Chris Ngige, Minister of Labour and Employment has called for international cooperation to eradicate child labour in Nigeria.
Ngige made the call in a statement signed by Mr Charles Akpan, Deputy Director, Press and Public Relations in the ministry on Tuesday in Abuja.
He said this at a high level bilateral meeting of the ongoing conference, entitled; “Taking Next Steps; Ending Child Labour by 2025,” in Leiden, Netherlands.
Ngige said that the Federal Government made efforts in remarking the domestication of the ILO Conventions 138 and 182 on the Minimum Age and Worst Forms of Child Labour.
He also noted that the Nigerian government have also enacted the Child Rights Acts of 2003, to consolidate all the existing laws on the fundamental rights of children.
The Minister however, said central to the raging social problem was poverty and called on the international cooperation to be focused on assistance to the education of the deprived child.
He also called for the institutionalization of the social welfare programmes to empower poor parents and provision of logistics for mass mobilisation against child labour.
“We will need assistance to site special schools in the mining fields of Zamfara, Niger, Katsina and Plateau States, in cocoa plantations of Ondo, Ekiti, Osun, Abia as well as in the palm oil farms of Imo, Abia , Cross River, Anambra, Edo among others.
“This is where poverty has taken children away from schools,” Ngige said.

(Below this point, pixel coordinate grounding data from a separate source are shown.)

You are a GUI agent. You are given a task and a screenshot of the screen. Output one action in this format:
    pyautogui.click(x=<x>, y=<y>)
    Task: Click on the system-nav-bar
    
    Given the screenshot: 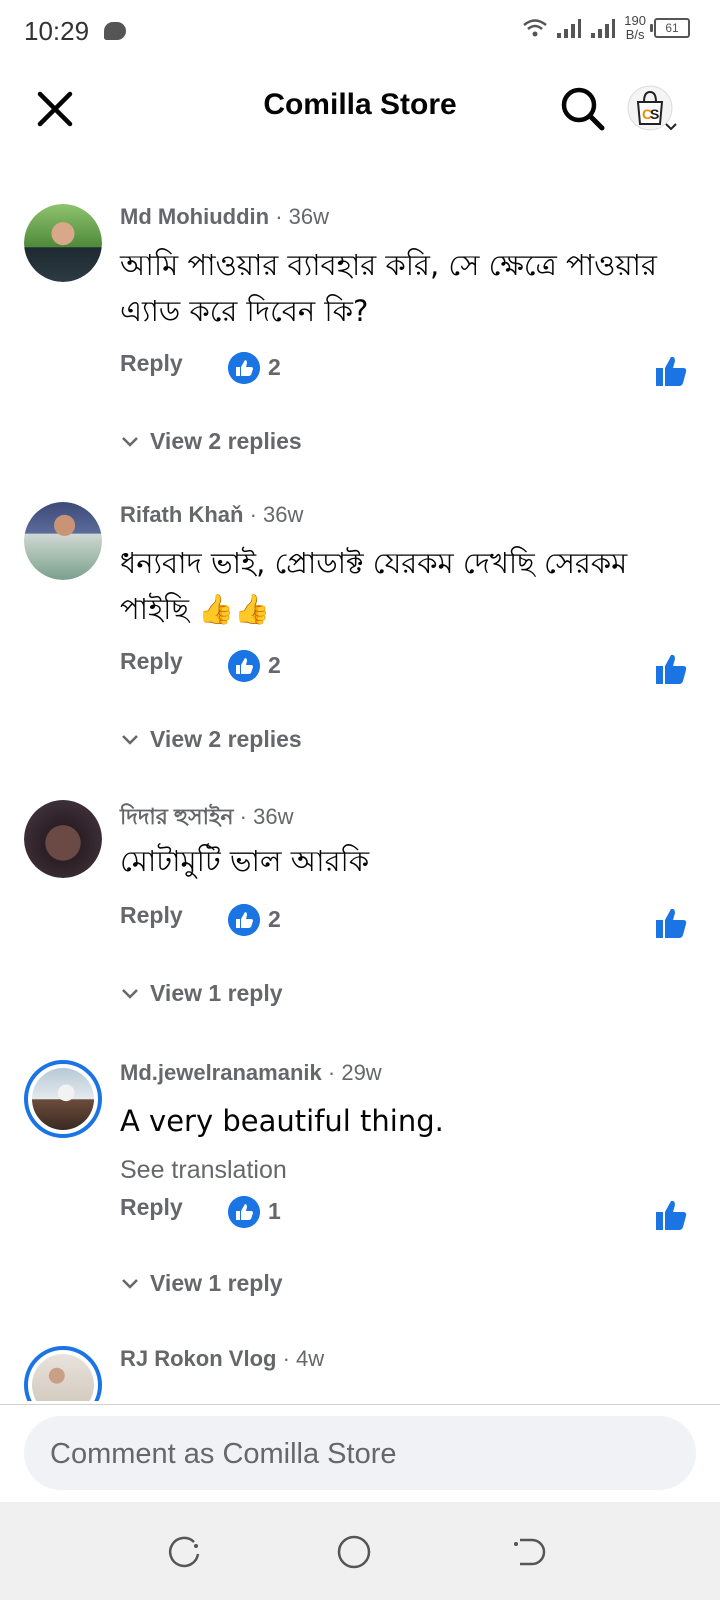 What is the action you would take?
    pyautogui.click(x=360, y=1551)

Ngige further said that on anti-labour practices such as casualisation, insufficient paid work, working-poor among others that the ministry’s strategy was to sensitise all the social partners to their responsibilities.
He therefore, citied the pressure on Nigeria Employers Consultative Association (NECA), to expand its activities to all the states of the federation to net in dispersed private sector groups and ease accountability to labour standards.
He further pledged Nigeria’s continued commitment to her frontline position, but underscored the imperative of international assistance to successfully win the battle.
The minister added that seminars and conferences would achieve very little without practical steps to assist developing nations achieve national targets.
“Causes and strategies for tackling child labour differ across countries. Resolutions at distant destinations no matter how good will play less role than direct foreign assistance.
“Assistance to help nations push up education budget to at least 15 per cent, build schools in areas affected by child labour, institutionalise social intervention to empower poor parents and avail logistic for multi-pronged awareness campaign against child labour”, Ngige said.
He informed the conference that tackling child labour was topmost in the agenda of the Federal Government, necessitating the formation of an inter-ministerial committee by the Federal Executive Council to engender and galvanize multi-agency participation towards its realisation.
Also Mr Guy Ryder, Director General, International Labour Organisation (ILO) commended Nigeria on her efforts at eradicating child labour.
According to him, Africa being in the conference was extremely important.
He said that the bilateral forum was to discuss the country’s efforts, peculiar challenges and sort out areas of cooperation in order to bolster Nigeria’s capacity at winning the battle against modern slavery.
He noted that ILO has declared that eliminating child labour, trafficking and slavery in Africa would hardly succeed without the pivotal role Nigeria plays as a pathfinder country in 8.7 Alliance against modern slavery.